PROBLEM: Print the lines from the line containing "This screenshot has width=682, height=1077." up to and including the line containing "click(153, 75)".

Target pointing data

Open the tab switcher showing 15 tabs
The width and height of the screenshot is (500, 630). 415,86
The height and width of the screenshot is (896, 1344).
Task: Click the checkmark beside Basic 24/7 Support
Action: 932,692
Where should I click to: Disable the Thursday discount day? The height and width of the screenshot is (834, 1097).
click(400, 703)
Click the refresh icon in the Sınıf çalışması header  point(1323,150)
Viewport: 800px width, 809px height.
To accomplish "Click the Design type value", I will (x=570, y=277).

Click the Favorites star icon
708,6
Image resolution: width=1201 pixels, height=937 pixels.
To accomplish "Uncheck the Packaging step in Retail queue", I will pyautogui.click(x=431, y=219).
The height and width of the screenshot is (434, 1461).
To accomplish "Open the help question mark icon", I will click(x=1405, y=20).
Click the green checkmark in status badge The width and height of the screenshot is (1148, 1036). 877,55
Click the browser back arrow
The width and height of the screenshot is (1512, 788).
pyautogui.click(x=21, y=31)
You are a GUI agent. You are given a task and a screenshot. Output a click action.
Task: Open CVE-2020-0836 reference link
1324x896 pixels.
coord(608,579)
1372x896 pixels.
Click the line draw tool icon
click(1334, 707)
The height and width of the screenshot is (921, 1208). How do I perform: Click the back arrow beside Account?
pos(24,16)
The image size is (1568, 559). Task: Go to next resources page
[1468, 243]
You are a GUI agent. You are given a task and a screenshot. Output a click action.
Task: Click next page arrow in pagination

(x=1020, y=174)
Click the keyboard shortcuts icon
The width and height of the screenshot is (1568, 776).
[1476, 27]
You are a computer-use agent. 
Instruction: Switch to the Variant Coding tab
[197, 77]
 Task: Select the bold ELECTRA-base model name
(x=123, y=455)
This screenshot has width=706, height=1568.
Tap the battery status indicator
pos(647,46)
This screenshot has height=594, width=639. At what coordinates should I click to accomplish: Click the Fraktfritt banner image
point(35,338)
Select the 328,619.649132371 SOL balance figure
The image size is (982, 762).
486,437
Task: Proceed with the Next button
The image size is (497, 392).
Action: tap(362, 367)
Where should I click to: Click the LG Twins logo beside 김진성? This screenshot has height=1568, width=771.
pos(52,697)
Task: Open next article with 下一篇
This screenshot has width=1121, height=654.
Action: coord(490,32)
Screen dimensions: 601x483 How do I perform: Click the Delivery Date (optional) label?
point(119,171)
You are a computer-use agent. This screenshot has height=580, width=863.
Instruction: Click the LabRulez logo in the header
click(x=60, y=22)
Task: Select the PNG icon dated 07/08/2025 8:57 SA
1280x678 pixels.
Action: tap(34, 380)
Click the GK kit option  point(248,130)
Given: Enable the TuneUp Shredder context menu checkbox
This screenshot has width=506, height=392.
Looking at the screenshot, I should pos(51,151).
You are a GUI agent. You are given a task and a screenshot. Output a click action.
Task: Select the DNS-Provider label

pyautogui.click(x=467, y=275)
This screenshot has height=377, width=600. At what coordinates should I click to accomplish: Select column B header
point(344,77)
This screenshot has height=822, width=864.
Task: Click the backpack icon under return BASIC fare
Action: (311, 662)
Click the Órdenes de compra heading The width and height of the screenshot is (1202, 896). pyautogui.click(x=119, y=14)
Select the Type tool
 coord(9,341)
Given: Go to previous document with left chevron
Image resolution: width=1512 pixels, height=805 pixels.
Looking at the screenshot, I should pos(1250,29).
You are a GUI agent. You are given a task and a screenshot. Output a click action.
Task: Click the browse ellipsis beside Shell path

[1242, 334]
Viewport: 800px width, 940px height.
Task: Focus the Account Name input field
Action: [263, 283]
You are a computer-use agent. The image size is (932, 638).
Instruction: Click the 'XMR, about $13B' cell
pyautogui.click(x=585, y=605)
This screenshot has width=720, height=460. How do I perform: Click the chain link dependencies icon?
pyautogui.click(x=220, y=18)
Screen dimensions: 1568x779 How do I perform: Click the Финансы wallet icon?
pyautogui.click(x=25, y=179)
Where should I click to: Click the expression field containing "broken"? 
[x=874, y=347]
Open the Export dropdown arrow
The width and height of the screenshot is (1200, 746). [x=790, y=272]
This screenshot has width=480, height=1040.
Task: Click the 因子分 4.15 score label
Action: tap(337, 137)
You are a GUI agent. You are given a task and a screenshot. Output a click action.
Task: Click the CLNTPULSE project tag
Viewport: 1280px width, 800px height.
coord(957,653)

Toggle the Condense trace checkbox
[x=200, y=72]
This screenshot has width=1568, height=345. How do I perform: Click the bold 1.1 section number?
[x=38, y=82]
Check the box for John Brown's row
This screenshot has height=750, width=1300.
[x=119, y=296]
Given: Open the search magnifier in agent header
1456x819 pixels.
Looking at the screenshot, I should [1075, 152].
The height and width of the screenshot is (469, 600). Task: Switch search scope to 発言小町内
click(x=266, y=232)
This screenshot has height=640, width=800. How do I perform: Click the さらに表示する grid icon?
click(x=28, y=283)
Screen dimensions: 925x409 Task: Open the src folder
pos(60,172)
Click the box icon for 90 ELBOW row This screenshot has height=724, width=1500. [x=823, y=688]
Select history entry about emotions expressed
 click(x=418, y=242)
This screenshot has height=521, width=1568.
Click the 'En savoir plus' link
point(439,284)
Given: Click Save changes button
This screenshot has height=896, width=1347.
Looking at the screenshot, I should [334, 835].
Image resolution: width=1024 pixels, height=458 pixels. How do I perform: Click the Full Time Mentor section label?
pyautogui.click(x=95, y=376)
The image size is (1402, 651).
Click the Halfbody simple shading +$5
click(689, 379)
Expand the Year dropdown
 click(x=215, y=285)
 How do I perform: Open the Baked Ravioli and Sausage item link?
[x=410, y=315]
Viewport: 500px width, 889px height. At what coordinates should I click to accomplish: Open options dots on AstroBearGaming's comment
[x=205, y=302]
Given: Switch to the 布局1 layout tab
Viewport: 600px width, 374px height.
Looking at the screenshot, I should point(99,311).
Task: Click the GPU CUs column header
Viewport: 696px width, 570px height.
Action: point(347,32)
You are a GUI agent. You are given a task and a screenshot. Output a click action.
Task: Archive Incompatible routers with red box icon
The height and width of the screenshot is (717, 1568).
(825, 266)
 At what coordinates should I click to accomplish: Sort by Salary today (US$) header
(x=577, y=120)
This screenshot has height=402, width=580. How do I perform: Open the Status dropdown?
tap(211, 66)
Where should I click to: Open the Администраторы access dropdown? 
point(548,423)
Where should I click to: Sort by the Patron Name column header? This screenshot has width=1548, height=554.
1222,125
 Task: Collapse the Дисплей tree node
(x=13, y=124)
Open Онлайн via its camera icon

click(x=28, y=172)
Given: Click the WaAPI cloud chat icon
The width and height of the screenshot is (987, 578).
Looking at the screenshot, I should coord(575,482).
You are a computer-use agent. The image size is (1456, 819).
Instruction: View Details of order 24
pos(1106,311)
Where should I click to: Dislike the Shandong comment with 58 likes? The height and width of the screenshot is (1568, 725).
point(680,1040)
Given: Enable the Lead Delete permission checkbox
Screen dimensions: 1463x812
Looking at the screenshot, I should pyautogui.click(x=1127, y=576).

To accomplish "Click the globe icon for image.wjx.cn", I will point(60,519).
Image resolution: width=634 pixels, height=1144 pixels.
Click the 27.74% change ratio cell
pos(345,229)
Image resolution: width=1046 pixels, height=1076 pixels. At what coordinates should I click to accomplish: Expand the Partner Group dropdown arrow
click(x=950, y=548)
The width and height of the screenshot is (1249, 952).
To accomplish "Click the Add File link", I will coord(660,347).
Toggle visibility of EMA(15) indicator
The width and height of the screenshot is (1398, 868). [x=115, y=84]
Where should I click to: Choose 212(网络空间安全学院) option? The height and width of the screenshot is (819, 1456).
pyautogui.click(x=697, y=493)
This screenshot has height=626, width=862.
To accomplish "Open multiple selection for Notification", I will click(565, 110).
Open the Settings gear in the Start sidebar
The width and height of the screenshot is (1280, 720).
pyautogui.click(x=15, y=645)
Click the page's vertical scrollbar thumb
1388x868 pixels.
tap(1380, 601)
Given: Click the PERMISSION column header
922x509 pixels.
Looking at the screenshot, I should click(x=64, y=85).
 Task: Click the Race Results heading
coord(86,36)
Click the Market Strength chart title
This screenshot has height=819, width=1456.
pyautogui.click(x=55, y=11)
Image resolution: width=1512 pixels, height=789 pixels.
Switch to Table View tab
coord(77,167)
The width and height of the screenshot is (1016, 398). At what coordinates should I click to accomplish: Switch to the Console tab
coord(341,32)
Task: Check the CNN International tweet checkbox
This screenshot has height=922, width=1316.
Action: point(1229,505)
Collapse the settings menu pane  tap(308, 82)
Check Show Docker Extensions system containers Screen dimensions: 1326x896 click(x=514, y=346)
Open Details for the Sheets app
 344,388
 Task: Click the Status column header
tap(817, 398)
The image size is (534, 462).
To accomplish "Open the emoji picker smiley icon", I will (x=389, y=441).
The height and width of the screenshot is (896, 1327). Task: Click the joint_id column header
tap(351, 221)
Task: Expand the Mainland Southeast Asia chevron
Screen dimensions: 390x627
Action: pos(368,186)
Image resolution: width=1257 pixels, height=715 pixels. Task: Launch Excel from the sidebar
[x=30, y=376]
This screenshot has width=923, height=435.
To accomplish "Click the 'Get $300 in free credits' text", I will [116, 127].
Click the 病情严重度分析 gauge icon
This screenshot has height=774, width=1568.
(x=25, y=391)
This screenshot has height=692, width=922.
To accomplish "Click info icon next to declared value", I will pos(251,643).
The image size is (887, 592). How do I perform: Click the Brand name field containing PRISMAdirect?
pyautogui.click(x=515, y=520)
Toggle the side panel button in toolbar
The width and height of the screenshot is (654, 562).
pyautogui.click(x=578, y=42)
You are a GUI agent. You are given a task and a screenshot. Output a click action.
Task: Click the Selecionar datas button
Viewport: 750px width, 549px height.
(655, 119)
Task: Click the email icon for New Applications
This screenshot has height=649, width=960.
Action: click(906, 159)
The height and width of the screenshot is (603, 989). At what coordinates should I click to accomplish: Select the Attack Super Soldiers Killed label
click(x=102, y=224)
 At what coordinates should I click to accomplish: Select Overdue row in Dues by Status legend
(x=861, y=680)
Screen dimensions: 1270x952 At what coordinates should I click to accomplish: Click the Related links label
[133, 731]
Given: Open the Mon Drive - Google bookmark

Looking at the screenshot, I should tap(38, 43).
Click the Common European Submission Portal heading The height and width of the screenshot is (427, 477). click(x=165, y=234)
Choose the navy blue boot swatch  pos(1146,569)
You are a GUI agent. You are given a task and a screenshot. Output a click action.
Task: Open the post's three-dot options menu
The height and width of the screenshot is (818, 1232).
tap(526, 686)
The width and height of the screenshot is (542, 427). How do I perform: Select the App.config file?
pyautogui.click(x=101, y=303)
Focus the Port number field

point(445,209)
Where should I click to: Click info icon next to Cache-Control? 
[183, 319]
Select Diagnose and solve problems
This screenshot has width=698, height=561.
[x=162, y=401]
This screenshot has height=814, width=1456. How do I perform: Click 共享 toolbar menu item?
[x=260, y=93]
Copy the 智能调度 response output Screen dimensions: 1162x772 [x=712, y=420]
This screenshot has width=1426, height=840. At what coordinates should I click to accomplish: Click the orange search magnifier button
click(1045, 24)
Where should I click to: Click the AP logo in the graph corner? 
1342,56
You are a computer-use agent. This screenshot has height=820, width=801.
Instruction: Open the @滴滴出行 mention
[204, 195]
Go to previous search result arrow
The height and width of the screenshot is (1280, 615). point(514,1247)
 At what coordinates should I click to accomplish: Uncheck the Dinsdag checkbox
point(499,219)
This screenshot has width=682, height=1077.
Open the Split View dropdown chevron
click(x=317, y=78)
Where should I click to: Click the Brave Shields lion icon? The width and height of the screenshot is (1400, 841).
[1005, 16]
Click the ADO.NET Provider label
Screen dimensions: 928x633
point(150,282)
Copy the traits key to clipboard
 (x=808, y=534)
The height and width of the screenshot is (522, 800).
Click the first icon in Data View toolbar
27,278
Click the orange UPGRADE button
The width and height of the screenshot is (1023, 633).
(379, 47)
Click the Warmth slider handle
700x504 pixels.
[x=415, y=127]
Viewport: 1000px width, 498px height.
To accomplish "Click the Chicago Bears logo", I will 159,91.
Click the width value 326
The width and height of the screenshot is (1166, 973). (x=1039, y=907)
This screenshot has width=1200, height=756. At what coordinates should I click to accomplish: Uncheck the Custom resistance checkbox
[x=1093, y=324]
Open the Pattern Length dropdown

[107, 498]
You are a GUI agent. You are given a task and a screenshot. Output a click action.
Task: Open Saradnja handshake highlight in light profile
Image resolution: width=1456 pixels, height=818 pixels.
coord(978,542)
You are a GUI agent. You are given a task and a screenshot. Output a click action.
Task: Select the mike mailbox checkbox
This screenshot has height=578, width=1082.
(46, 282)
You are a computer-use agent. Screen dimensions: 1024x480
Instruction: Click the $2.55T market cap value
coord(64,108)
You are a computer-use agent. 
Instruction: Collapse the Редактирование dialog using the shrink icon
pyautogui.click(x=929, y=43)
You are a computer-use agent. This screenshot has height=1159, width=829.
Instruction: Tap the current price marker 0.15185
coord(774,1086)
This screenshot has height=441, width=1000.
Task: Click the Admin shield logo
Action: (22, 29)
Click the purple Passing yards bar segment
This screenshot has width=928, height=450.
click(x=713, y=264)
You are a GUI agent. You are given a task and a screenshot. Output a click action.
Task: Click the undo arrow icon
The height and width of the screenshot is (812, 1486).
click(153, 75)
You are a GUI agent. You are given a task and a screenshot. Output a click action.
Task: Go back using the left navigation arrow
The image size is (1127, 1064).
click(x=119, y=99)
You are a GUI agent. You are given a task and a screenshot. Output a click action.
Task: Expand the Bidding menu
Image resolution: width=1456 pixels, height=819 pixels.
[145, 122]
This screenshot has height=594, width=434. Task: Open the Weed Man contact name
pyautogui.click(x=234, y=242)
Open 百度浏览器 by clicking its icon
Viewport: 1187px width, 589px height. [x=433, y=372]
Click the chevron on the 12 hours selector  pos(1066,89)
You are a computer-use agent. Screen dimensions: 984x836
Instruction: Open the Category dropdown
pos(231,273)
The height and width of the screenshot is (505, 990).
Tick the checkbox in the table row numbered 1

CORRECT OUTPUT:
This screenshot has width=682, height=1077.
Open the Split View dropdown chevron
click(x=317, y=78)
Where should I click to: Click the Brave Shields lion icon? The width and height of the screenshot is (1400, 841).
[1005, 16]
Click the ADO.NET Provider label
Screen dimensions: 928x633
point(150,282)
Copy the traits key to clipboard
 (x=808, y=534)
The height and width of the screenshot is (522, 800).
Click the first icon in Data View toolbar
27,278
Click the orange UPGRADE button
The width and height of the screenshot is (1023, 633).
(379, 47)
Click the Warmth slider handle
700x504 pixels.
[x=415, y=127]
Viewport: 1000px width, 498px height.
To accomplish "Click the Chicago Bears logo", I will 159,91.
Click the width value 326
The width and height of the screenshot is (1166, 973). (x=1039, y=907)
This screenshot has width=1200, height=756. At what coordinates should I click to accomplish: Uncheck the Custom resistance checkbox
[x=1093, y=324]
Open the Pattern Length dropdown

[107, 498]
You are a GUI agent. You are given a task and a screenshot. Output a click action.
Task: Open Saradnja handshake highlight in light profile
Image resolution: width=1456 pixels, height=818 pixels.
coord(978,542)
You are a GUI agent. You are given a task and a screenshot. Output a click action.
Task: Select the mike mailbox checkbox
This screenshot has height=578, width=1082.
(46, 282)
You are a computer-use agent. Screen dimensions: 1024x480
Instruction: Click the $2.55T market cap value
coord(64,108)
You are a computer-use agent. 
Instruction: Collapse the Редактирование dialog using the shrink icon
pyautogui.click(x=929, y=43)
You are a computer-use agent. This screenshot has height=1159, width=829.
Instruction: Tap the current price marker 0.15185
coord(774,1086)
This screenshot has height=441, width=1000.
Task: Click the Admin shield logo
Action: (22, 29)
Click the purple Passing yards bar segment
This screenshot has width=928, height=450.
click(x=713, y=264)
You are a GUI agent. You are given a task and a screenshot. Output a click action.
Task: Click the undo arrow icon
The height and width of the screenshot is (812, 1486).
click(153, 75)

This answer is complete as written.